Una volta, insomma, sfiduciato il premier e una volta che il presidente Napolitano avrà affidato l’incarico, mettiamo a Pisanu, il trio punta su uno smottamento del Pdl sia alla Camera che soprattutto al Senato.
Ma a questo punto si pone un problema: il Pdl potrebbe anche essere eroso, ma rimarrebbe abbastanza forte da impedire, insieme alla Lega, la formazione di un governo di centrodestra con un altro premier. Perché una cosa è certa: se Berlusconi non potrà mai governare con un vantaggio di uno o due deputati o senatori, a maggior ragione non potrebbero farlo coloro che invocano un governo nuovo e solido, che non sarebbe né nuovo, né solido.
Basta guardare alla vicenda della riforma dell’Università. Questa avrebbe potuto essere votata entro il 14 anche al Senato, ma Fli si è opposta; Tabacci (Api) aveva proposto di prendere i soldi dal finanziamento pubblico ai partiti per darli ai ricercatori, ma ancora una volta Fli ha detto di no (e non solo Fli).
Non è dunque la Costituzione che in questa situazione difficile e delicata impone le elezioni, ma la situazione politica, talmente ingarbugliata da comportare il ricorso alla volontà popolare.
Chi vuole il cambiamento della legge elettorale prima di andare a votare – perché prima o poi bisognerà pur andarci – motivandolo con il timore che questa legge avvantaggerebbe Berlusconi, si nasconde dietro un dito, perché finora questa legge è stata applicata due volte, nel 2006 e nel 2008: la prima volta ha vinto il centrosinistra, la seconda volta il centrodestra, dunque ha vinto quella coalizione che in quel momento ha preso la metà più uno dei voti.
La situazione di paralisi che si è creata – ora è chiaro – viene dalla volontà di Fini di sostituire Berlusconi alla guida del centrodestra e del governo. Ha cominciato a farlo in sordina all’indomani della vittoria elettorale nel 2008, con un crescendo di distinguo, al punto da criticare ogni atto del governo, fino ai nostri giorni, quando la sua posizione, sostanzialmente, è: o si fa come dico io o niente. Tutto legittimo, evidentemente, a condizione che lo dica apertamente, mentre invece, con un’acrobazia degna di un trapezista, dà la colpa della paralisi agli altri.

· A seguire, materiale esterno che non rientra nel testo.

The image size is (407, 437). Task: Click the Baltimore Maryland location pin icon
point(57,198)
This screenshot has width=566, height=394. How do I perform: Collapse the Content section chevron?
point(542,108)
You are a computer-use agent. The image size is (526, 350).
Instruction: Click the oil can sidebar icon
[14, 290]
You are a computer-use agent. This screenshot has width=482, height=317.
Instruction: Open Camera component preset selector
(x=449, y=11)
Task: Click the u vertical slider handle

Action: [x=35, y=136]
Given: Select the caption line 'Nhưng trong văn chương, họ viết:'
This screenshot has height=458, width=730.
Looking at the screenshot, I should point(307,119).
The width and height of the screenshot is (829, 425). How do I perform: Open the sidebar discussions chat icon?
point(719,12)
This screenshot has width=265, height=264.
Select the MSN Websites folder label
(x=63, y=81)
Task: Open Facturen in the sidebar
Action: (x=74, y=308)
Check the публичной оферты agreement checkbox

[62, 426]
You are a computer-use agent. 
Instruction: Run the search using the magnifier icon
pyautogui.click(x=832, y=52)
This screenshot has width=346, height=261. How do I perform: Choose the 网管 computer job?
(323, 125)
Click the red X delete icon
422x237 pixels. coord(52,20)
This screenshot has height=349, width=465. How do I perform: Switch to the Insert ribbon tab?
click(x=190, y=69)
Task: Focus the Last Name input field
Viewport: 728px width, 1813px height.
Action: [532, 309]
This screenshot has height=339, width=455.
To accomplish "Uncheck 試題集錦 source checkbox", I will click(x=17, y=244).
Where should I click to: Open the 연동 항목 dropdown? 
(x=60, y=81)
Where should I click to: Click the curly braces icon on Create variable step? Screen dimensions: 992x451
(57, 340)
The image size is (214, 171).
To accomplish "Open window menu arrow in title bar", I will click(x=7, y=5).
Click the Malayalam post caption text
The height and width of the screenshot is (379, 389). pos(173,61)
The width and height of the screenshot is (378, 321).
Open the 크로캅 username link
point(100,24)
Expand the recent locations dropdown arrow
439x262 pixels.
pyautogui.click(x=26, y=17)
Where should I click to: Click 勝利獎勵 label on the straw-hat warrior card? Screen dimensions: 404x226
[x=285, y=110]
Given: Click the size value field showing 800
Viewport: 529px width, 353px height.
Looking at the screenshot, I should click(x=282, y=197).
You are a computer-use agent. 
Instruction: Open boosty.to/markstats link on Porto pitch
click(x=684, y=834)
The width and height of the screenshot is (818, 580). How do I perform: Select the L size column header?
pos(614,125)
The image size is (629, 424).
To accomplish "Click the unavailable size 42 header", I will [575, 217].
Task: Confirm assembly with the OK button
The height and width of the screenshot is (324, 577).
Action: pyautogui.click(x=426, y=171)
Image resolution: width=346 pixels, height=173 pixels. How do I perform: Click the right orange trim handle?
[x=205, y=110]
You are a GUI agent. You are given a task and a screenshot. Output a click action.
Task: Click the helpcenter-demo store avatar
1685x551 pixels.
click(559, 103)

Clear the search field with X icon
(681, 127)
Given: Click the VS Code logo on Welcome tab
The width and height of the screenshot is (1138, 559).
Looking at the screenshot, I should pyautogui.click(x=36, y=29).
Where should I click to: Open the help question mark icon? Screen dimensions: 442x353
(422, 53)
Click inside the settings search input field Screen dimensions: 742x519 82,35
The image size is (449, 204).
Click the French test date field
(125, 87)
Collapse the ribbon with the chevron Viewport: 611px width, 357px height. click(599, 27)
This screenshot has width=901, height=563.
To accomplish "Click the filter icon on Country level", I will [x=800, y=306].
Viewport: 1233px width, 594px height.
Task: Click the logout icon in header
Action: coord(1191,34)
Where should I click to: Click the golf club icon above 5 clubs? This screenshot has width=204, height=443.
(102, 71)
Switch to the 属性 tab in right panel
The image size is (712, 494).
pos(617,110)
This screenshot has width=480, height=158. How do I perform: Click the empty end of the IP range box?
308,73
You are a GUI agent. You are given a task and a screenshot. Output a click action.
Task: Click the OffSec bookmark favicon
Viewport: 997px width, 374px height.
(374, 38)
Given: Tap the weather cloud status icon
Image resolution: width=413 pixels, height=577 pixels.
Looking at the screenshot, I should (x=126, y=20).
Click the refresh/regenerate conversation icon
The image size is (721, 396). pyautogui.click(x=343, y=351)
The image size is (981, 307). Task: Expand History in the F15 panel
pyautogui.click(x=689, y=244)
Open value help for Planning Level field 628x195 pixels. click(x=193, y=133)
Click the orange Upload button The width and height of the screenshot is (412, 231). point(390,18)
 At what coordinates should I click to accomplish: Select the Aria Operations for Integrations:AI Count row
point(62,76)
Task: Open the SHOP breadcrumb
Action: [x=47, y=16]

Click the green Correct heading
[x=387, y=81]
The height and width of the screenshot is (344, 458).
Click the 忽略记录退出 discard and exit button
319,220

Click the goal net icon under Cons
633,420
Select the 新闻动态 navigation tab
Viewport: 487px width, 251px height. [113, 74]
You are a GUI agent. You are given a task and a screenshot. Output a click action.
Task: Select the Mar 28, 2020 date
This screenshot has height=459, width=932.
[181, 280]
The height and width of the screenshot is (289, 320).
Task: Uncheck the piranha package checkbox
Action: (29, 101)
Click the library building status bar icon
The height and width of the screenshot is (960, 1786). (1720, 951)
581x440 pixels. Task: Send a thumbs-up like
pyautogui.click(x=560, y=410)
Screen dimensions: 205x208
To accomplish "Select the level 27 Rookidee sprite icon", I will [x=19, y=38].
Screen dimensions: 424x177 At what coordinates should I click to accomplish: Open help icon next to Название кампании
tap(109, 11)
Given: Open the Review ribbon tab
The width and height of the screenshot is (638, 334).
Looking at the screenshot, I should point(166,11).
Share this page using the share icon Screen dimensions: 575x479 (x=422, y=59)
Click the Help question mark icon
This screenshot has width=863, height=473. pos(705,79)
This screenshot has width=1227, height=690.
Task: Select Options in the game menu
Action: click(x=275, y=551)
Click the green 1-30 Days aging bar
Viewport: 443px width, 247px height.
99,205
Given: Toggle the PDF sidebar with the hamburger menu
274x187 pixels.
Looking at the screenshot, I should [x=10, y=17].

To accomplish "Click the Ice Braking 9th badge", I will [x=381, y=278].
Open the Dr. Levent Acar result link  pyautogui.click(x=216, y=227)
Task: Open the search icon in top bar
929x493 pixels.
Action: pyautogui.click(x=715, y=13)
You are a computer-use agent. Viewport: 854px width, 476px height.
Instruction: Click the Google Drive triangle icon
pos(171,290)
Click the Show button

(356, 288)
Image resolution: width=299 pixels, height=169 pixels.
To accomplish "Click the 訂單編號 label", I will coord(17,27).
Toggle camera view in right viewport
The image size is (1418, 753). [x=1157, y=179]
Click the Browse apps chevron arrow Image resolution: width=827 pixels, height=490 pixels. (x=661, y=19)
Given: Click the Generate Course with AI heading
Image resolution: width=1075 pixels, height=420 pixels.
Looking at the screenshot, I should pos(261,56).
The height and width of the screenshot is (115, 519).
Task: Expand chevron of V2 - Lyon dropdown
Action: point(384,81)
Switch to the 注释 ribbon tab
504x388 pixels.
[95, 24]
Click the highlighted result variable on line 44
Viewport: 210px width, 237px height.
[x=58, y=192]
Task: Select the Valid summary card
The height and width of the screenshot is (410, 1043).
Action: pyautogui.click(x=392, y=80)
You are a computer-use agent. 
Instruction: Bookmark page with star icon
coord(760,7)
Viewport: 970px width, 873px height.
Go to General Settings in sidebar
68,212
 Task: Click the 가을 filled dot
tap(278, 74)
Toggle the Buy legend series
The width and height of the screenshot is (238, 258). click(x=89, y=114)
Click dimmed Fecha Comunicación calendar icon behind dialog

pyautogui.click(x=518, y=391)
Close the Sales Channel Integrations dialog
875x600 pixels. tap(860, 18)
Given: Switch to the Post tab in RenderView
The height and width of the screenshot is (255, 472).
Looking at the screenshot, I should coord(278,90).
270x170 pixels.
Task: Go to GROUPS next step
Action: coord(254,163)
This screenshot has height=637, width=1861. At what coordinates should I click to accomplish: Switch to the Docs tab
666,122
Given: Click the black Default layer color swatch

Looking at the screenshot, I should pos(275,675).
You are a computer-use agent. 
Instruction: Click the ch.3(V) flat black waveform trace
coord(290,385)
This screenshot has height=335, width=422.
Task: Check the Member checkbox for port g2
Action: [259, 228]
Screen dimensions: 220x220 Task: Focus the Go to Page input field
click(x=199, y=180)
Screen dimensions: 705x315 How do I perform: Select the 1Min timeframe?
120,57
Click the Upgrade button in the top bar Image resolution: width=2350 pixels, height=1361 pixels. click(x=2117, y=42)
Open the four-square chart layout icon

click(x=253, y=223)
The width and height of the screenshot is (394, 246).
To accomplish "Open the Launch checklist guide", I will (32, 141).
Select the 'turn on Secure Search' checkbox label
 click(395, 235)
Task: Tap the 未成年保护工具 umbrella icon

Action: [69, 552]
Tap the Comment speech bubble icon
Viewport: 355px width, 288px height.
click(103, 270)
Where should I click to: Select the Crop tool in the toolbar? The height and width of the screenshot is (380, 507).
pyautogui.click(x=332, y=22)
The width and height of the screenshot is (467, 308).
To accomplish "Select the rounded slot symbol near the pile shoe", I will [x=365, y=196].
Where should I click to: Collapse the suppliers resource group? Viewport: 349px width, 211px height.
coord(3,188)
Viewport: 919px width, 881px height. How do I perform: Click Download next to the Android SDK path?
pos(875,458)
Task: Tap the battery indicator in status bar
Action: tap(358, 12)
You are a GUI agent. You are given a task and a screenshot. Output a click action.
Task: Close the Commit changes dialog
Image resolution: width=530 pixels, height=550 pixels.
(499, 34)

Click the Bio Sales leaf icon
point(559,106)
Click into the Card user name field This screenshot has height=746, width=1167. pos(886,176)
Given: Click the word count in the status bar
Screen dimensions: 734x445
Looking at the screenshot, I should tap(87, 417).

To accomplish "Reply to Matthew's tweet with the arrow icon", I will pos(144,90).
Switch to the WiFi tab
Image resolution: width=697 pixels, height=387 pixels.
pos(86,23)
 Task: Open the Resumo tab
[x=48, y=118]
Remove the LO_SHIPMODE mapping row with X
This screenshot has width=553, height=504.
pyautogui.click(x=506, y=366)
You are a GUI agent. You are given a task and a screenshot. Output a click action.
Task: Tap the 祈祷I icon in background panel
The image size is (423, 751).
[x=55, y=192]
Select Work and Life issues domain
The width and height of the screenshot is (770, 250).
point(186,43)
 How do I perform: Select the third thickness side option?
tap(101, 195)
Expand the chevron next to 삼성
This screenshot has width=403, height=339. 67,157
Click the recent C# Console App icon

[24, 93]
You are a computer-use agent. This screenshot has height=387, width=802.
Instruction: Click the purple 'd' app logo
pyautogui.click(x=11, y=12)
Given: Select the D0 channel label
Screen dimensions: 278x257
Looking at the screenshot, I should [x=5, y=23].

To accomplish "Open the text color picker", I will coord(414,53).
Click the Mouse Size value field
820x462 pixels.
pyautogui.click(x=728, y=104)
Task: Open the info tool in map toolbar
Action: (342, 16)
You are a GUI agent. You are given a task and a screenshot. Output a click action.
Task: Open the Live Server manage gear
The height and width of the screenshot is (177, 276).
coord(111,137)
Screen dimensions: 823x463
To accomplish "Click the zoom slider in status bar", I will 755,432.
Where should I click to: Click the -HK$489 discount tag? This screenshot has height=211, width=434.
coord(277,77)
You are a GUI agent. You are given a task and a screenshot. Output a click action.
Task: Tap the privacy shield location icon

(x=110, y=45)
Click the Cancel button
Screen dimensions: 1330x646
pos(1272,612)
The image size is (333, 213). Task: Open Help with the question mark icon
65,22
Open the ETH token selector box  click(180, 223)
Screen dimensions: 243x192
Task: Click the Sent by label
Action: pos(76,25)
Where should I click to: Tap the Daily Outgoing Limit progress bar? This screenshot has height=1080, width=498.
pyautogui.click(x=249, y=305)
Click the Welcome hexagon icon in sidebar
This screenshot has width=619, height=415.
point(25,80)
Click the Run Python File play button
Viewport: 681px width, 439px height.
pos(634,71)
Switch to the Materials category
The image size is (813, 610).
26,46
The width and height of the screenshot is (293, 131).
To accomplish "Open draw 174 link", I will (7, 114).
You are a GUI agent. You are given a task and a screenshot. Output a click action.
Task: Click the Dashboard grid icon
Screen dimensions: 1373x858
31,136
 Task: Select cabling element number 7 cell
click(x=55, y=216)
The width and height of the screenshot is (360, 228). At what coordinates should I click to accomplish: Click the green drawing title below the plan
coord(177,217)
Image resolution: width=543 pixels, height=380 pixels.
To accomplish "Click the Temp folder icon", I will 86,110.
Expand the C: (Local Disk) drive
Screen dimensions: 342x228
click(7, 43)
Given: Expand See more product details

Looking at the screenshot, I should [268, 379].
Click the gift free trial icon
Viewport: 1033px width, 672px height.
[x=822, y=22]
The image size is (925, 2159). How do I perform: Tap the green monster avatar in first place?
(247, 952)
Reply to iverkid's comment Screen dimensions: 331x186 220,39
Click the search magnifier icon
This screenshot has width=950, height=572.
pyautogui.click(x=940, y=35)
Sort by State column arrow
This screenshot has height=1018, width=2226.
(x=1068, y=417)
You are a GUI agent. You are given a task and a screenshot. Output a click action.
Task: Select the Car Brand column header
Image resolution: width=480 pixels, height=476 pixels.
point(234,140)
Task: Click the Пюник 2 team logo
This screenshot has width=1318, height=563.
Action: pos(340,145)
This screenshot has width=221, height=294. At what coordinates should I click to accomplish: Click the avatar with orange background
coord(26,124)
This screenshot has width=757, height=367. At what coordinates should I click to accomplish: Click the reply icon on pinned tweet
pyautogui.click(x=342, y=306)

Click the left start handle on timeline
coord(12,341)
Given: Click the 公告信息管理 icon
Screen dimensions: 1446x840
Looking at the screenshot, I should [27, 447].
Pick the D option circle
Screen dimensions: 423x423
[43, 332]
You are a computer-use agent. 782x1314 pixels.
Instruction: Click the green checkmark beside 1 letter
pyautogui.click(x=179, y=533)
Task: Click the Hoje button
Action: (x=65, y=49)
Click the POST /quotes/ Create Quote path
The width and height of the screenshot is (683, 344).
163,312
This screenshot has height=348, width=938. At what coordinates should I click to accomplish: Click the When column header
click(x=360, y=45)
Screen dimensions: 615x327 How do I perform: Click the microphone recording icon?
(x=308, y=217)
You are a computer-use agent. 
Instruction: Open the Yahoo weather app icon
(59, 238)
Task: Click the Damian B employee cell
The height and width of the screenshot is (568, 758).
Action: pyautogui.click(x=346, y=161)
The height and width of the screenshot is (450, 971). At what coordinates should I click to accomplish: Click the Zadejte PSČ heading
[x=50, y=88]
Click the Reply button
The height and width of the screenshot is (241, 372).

Finora l’economia è stata guidata bene da Tremonti. Magari con rigore e con i tagli “orizzontali”, ma in un Paese come l’Italia dove i tagli alla spesa pubblica, cioè agli sprechi, vengono invocati da tutti ma nessuno li fa, ebbene, Tremonti l’ha fatto e si è meritato il plauso dei partners europei (e non solo) per aver tenuto al riparo l’Italia dai venti della speculazione finanziaria internazionale. Speculazione che non ci stupiremmo a veder riaffiorare dietro l’angolo, ad opera di chi prima si è accanito contro la Grecia, l’Irlanda, il Portogallo e la Spagna come possibili candidati, con il rischio che anche l’Italia cada nel mirino.
Sarebbe davvero una iattura, ma se dovesse accadere ci sarebbero precisi responsabili. A sfasciare si fa presto, ma per rimettere insieme i cocci è molto più arduo.